Someone I love, who knows me well, told me recently that I have a lot of anger.  I was stunned.  I am non-violent, unaggressive, not at all an angry person. Certainly there are many things in the world which deserve anger ~ injustice, cruelty, unchecked greed and shameful stewardship.  But how else should one react to those things?  Being impotent to make any appreciable difference is frustrating, but it doesn’t consume me.  True, the reminders are frequent, graphic, and varied, but knowing every day that someone is committing unconscionable acts of destruction and suffering among defenseless beings which I am powerless to stop doesn’t tear at my soul until I just can’t bear one more atrocity.

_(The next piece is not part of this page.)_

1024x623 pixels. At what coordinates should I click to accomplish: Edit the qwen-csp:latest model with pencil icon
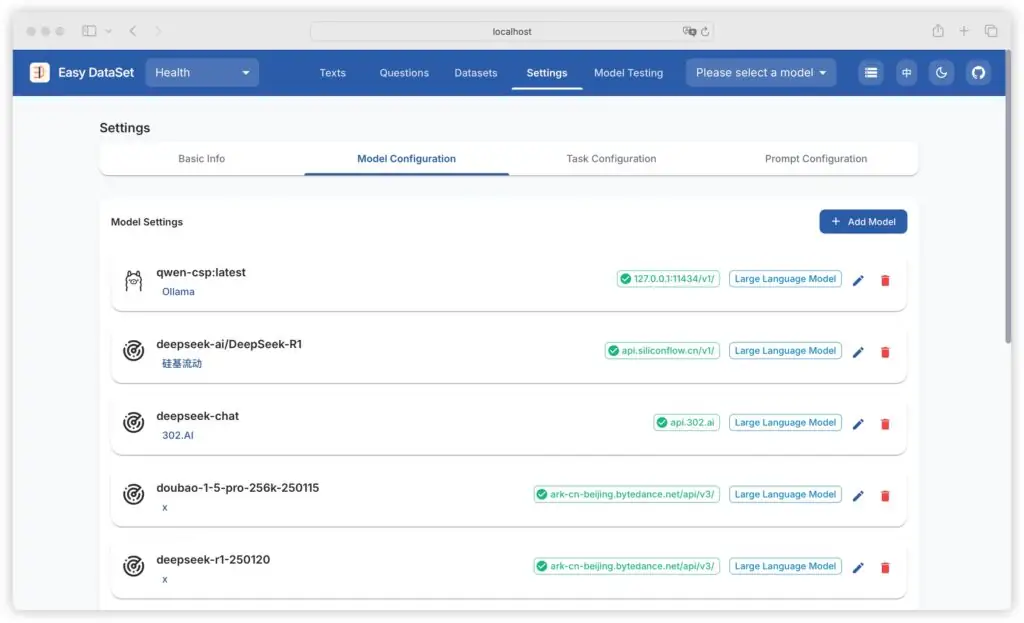858,281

Or maybe it totally does.  Isn’t the toxic cocktail of loss, impotence, and hopelessness the catalyst for rage and violent yet generally ineffective civil uprisings?  If it does that amongst packs of underemployed young men, what is it doing in me?  It’s not venting in arson and looting and and pipe bombs and shouting at government houses.  And if it’s not venting, it must be festering.  I write letters to legislators and send money to causes, and while every little bit helps, it usually feels like teacup vs. tide.  Perhaps it’s true; there are so many things to make me angry, the world is just keeping me angry.  And I didn’t even see it happening.  That’s no way to live, either with smoldering rage or in ignorance of one’s own condition.

So that’s the first step.  Never having been through 12, I don’t know what comes next.  Letting go?  How do I stop being angry about horrible situations which continue merrily along without giving up altogether, without ceasing to care, without just shutting down my soul?  How do I pick it up, use it, and set it aside?  Where is the “right” in righteous anger?